Во главе городской администрации Москвы почти бессменно стояли масоны - городские головы Гучков Н. И. (брат Гучкова А И.), Астров, Челноков.

Масонство проникло и в предпринимательскую среду в лице ее руководителей Рябушинского и Коновалова.

Мы уже не говорим, что под контролем масонских лож находилась большая часть средств массовой информации и издательств (в частности, газеты «Россия», «Утро России», «Биржевые ведомости», «Русские ведомости», «Голос Москвы»).

Как же строилась работа масонских организаций?

Прежде всего, она велась в строгой тайне. Нижестоящие в масонской иерархии не знали тайн вышестоящих. Рядовые масоны, выполняя приказания, зачастую не знали от кого они исходят. Письменного делопроизводства и протоколов заседаний не велось. За нарушение дисциплины члены масонских лож подвергались процедуре радиирования (исключения).

Ведение масонской интриги разрабатывалось на заседаниях во всех деталях с принятием всех возможных мер предосторожности, чтобы политические силы, среди которых масоны вели свою работу, не догадывались, что являются средством тайной политической манипуляции.

● ● ● ● ●

**ЗАДАНИЯ**
[a] Выпишите из текста о масонстве фрагмент от слов «Как же строилась» до слов «тайной политической манипуляции.».
[b] Ответьте на вопросы по тексту о масонстве.
(i) Какие городские головы Москвы названы в тексте?
(ii) Кто назван руководителями предпринимательской среды, в которую проникло масонство?
(iii) Какой процедуре подвергались члены масонских лож за нарушение дисциплины?

● ● ● ● ●

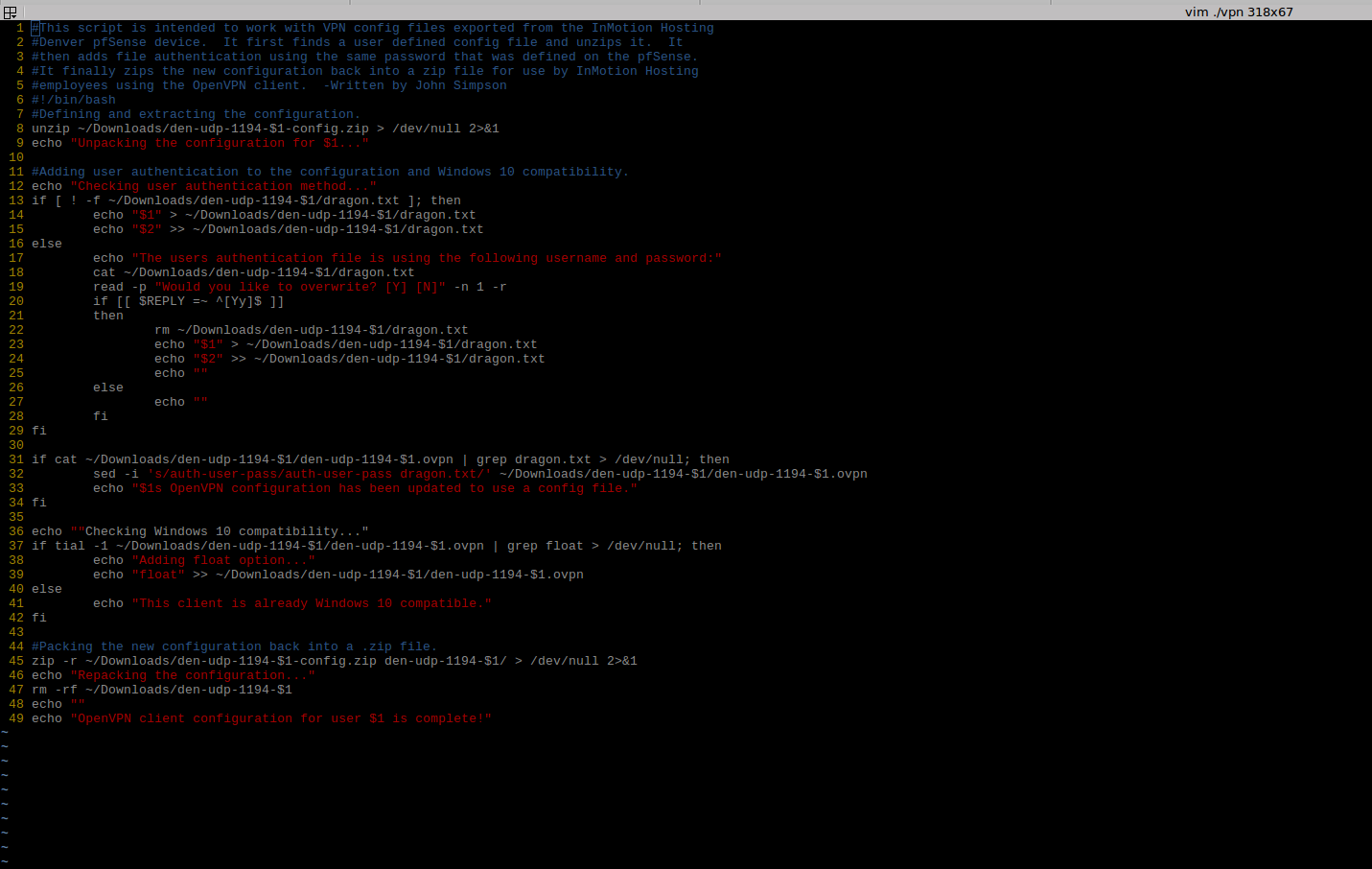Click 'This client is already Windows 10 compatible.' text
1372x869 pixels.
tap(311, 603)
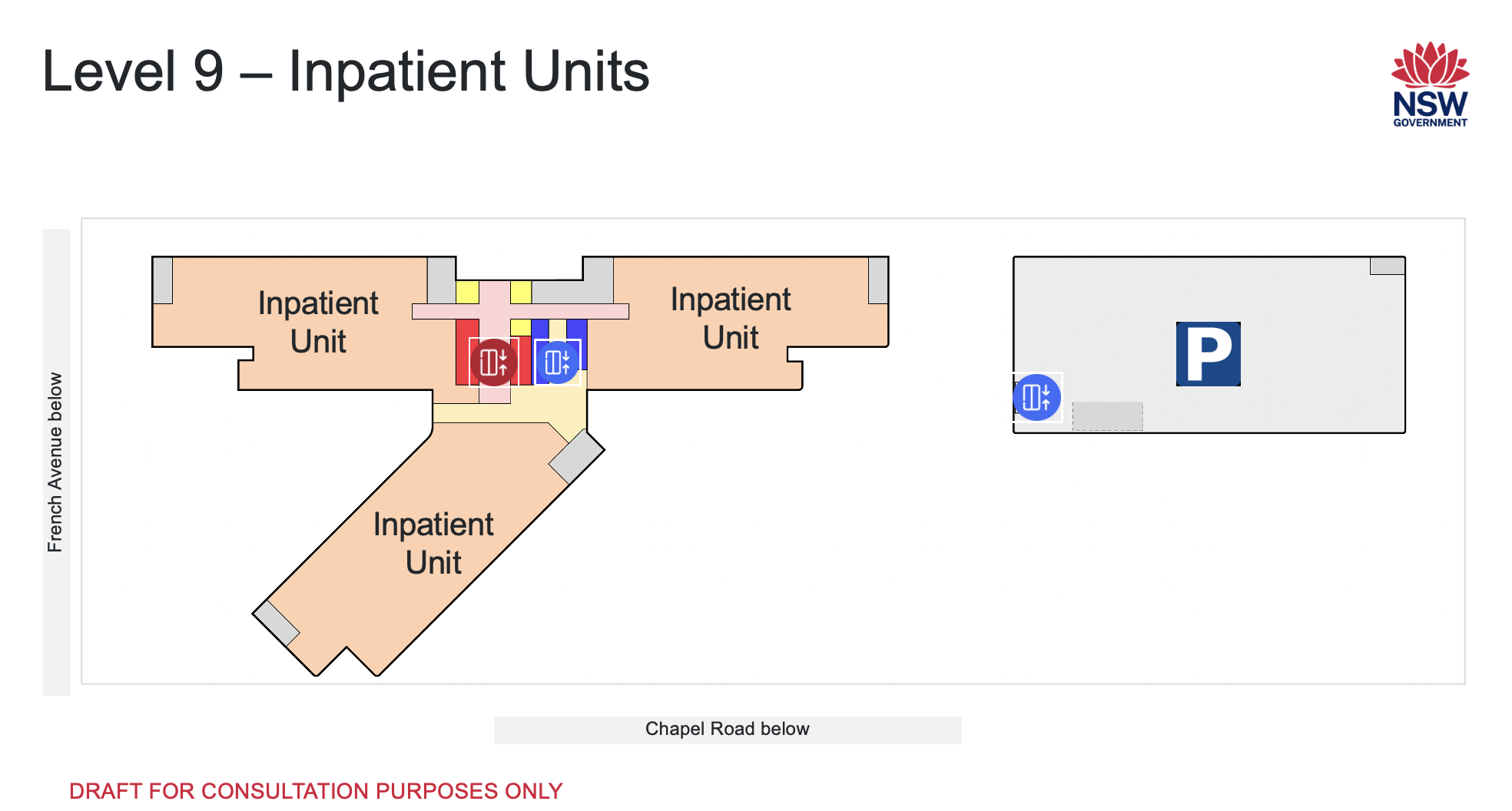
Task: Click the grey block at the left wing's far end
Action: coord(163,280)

● ● ● ● ●

**ОТВЕТЫ К ЗАДАНИЯМ**
[a]
Как же строилась работа масонских организаций?

Прежде всего, она велась в строгой тайне. Нижестоящие в масонской иерархии не знали тайн вышестоящих. Рядовые масоны, выполняя приказания, зачастую не знали от кого они исходят. Письменного делопроизводства и протоколов заседаний не велось. За нарушение дисциплины члены масонских лож подвергались процедуре радиирования (исключения).

Ведение масонской интриги разрабатывалось на заседаниях во всех деталях с принятием всех возможных мер предосторожности, чтобы политические силы, среди которых масоны вели свою работу, не догадывались, что являются средством тайной политической манипуляции.

[b]
(i) Гучков Н. И., Астров, Челноков.
(ii) Рябушинский и Коновалов.
(iii) Процедуре радиирования (исключения).